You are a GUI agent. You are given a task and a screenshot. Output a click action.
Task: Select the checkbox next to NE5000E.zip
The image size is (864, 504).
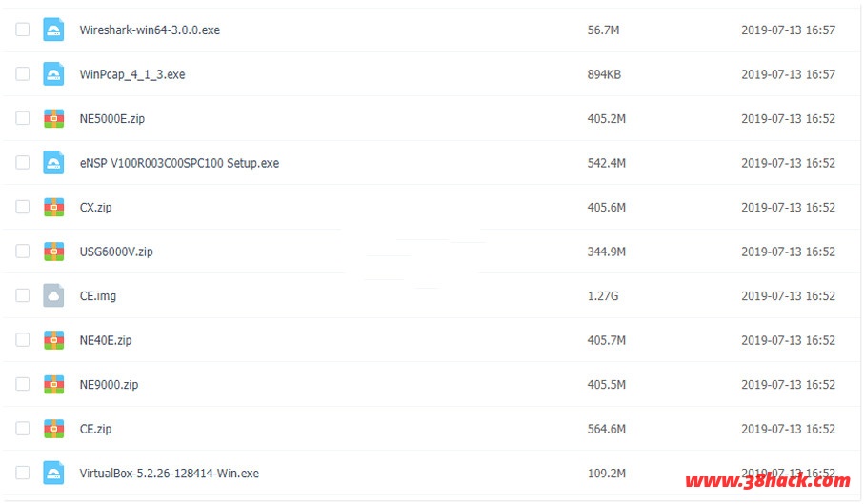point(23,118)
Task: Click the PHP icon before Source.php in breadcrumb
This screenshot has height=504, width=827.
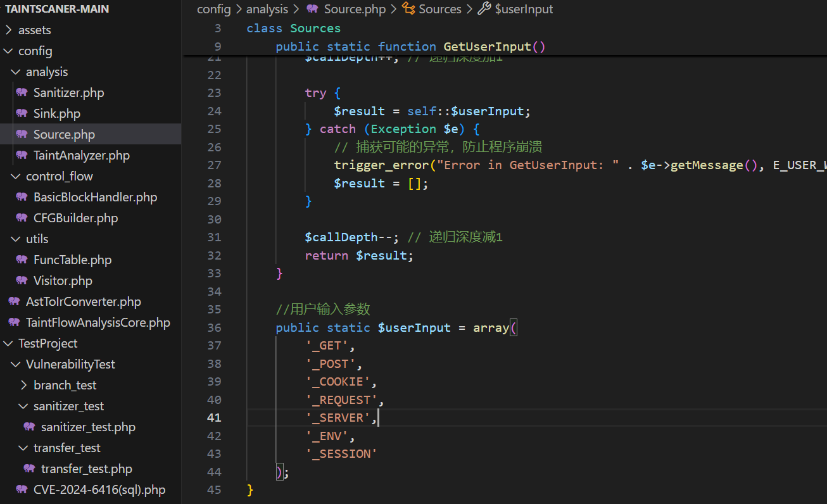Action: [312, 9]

--

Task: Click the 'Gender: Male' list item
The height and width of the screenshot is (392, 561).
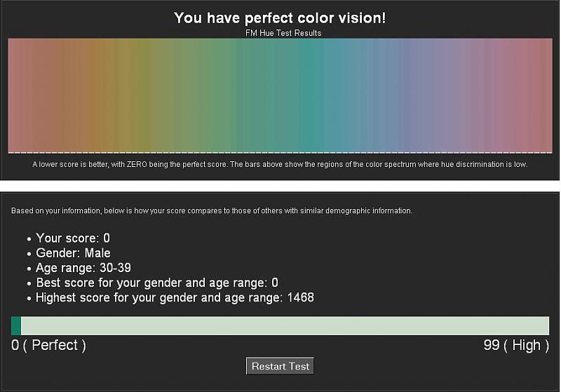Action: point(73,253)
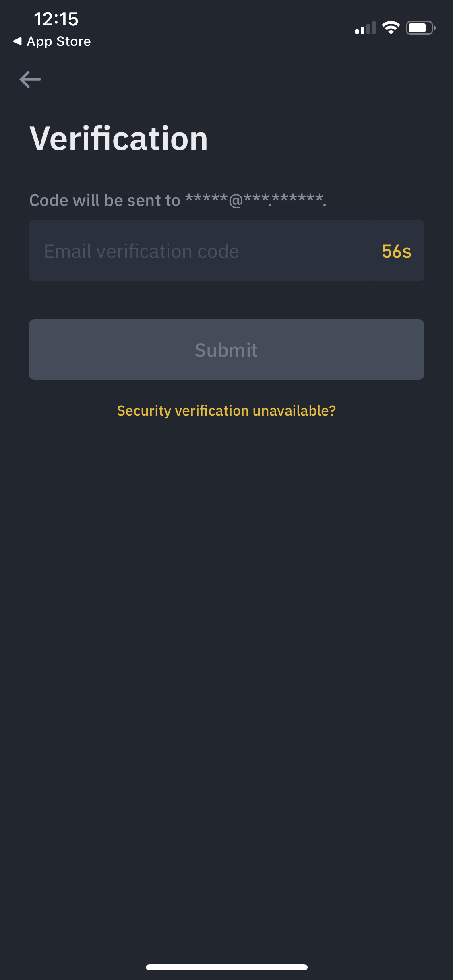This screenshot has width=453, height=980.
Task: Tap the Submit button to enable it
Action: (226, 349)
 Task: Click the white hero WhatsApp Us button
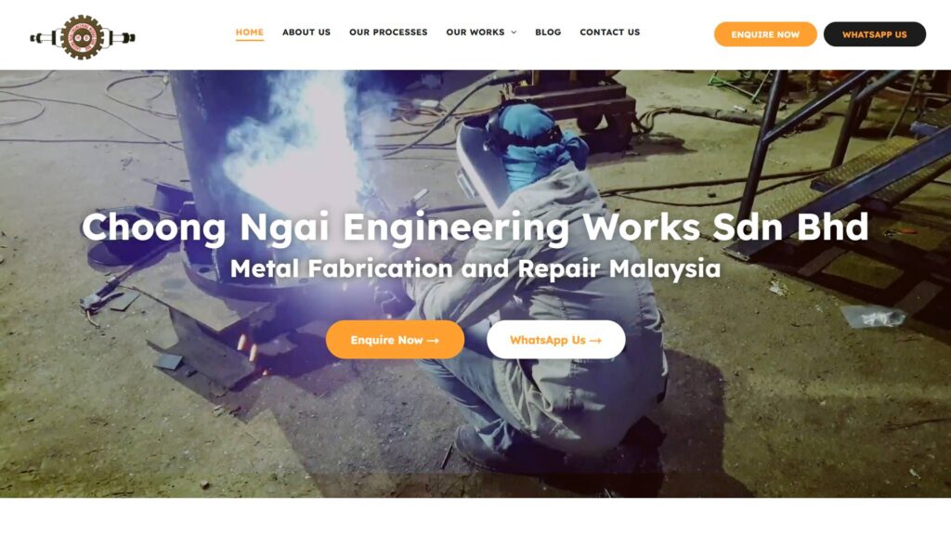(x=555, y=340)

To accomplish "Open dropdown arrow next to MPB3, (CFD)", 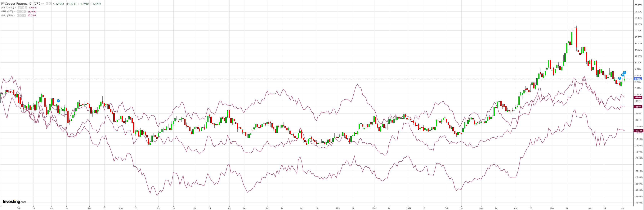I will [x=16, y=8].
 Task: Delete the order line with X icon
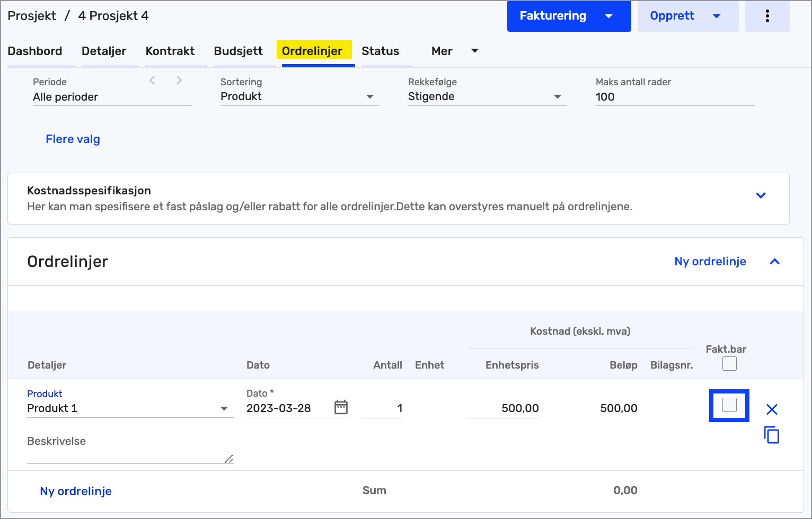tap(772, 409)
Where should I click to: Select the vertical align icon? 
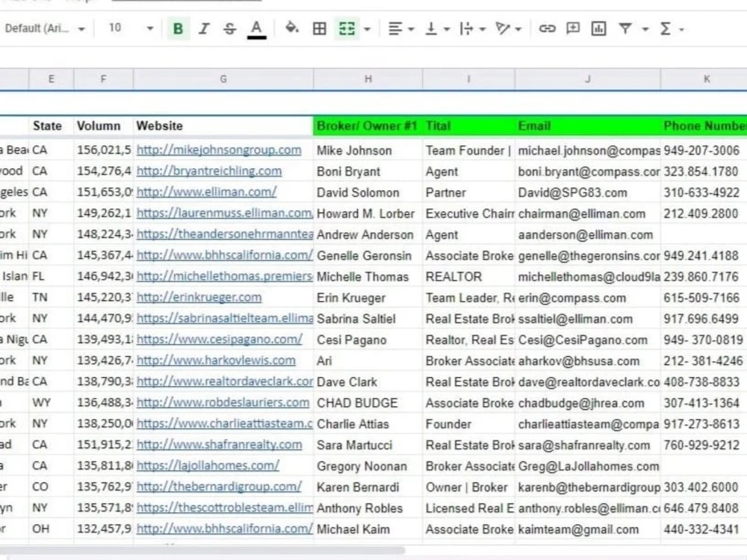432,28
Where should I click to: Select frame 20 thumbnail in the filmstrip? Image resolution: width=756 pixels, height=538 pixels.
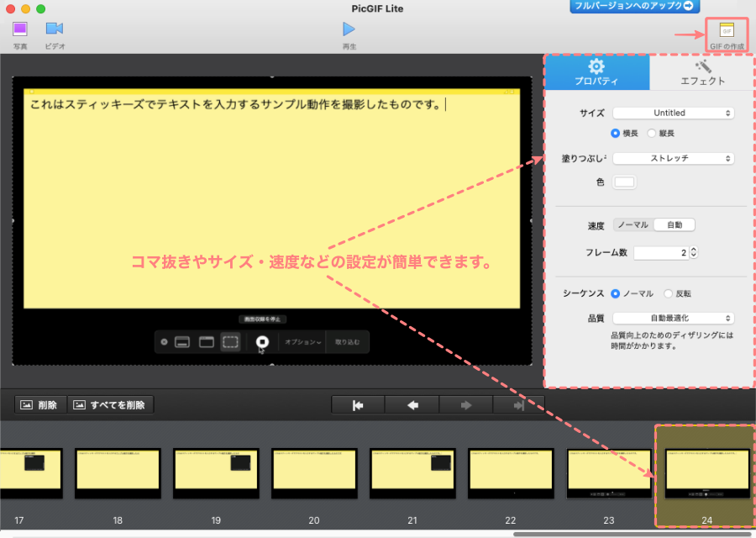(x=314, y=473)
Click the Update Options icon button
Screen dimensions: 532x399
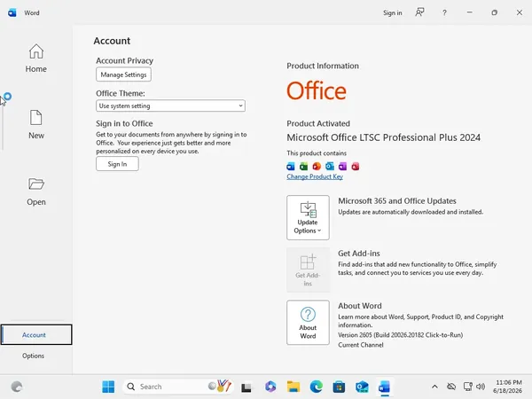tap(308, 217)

* * *

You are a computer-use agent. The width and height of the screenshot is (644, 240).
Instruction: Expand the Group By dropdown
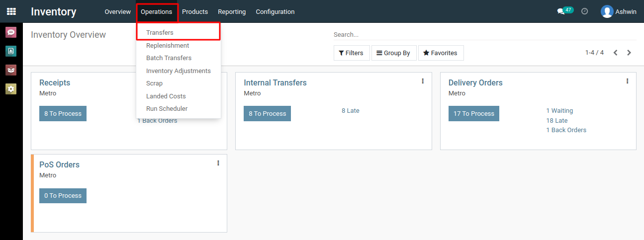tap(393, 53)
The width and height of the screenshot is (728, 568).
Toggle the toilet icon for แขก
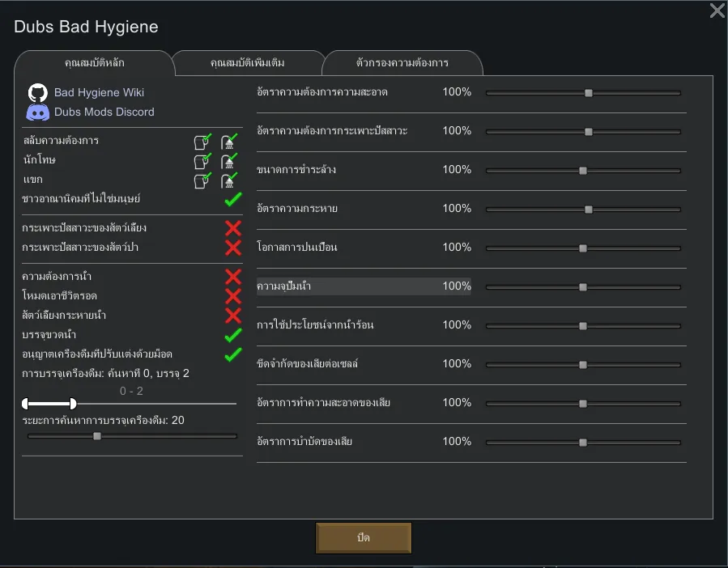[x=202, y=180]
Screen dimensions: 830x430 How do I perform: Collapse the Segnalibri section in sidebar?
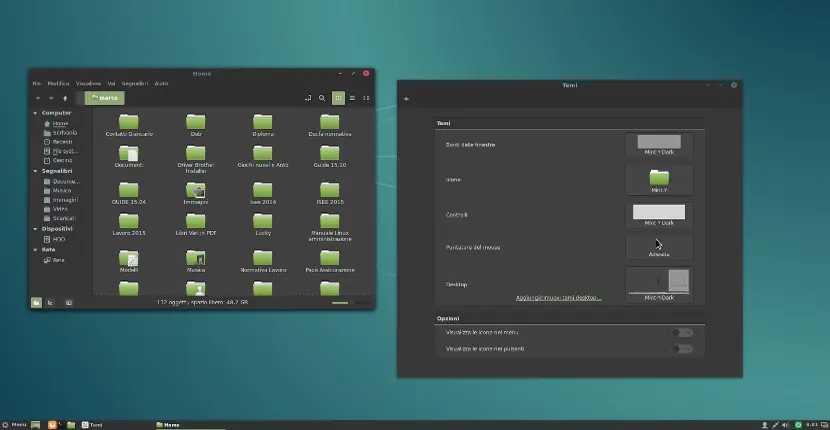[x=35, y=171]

What to produce ->
The lines in the entries above that carry the word "agent" must be copied.

Task response ->
You are a GUI agent. You are given a task and a screenshot. Output a click action.
You are a computer-use agent. The width and height of the screenshot is (644, 240).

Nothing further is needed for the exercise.